--- START ---
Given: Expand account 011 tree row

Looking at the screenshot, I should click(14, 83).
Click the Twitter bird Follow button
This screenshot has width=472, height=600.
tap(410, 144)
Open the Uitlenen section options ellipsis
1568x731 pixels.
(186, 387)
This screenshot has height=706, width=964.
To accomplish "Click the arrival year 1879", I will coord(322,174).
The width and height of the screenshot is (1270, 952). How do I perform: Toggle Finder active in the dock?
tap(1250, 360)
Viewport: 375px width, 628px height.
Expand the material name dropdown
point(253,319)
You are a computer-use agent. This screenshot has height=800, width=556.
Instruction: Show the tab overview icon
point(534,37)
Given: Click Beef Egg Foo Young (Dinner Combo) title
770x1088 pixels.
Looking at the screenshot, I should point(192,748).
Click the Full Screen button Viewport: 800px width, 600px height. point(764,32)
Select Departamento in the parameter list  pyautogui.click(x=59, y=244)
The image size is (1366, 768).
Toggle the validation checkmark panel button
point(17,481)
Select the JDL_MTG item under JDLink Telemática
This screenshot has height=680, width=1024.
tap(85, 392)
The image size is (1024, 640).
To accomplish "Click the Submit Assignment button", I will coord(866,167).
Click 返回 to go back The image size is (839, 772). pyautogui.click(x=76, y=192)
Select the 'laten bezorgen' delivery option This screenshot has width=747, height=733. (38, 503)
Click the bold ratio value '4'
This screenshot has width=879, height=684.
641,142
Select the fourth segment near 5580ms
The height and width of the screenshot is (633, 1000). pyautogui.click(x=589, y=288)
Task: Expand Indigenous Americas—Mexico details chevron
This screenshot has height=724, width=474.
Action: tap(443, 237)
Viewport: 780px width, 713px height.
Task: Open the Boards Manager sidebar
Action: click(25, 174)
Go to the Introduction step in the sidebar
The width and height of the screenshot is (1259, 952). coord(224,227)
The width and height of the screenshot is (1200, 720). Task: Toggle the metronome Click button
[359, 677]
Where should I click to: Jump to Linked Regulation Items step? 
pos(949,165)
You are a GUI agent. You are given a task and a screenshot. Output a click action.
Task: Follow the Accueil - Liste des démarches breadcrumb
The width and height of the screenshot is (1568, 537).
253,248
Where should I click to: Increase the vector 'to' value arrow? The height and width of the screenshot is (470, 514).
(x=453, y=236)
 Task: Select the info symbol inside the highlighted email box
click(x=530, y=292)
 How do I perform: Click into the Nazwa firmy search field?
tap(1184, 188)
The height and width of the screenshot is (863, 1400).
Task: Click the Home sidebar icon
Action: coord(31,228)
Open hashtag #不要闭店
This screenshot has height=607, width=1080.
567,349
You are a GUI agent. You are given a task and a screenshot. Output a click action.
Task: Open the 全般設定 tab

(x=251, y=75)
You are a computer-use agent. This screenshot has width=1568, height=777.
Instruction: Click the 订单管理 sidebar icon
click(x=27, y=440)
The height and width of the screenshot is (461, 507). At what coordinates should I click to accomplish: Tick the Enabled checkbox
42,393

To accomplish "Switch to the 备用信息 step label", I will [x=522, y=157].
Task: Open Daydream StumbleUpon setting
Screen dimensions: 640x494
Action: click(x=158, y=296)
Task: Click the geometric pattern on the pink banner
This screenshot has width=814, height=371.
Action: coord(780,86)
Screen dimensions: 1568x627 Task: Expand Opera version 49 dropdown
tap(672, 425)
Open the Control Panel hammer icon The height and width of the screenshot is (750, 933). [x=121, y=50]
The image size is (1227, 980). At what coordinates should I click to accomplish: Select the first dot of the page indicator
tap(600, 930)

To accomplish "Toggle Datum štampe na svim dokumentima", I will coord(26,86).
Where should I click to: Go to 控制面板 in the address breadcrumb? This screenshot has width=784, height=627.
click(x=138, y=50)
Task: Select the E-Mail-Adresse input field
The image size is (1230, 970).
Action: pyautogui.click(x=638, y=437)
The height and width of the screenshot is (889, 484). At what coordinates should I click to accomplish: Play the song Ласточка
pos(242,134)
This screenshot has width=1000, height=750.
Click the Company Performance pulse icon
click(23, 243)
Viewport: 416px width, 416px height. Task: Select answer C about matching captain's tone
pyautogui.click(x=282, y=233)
--- END ---
[Problem statement]
What you output must be the lines from the opening of the material above up to and including the line with "This screenshot has height=706, width=964.", reproduced exactly.

[Result]
Given: Expand account 011 tree row

Looking at the screenshot, I should click(14, 83).
Click the Twitter bird Follow button
This screenshot has width=472, height=600.
tap(410, 144)
Open the Uitlenen section options ellipsis
1568x731 pixels.
(186, 387)
This screenshot has height=706, width=964.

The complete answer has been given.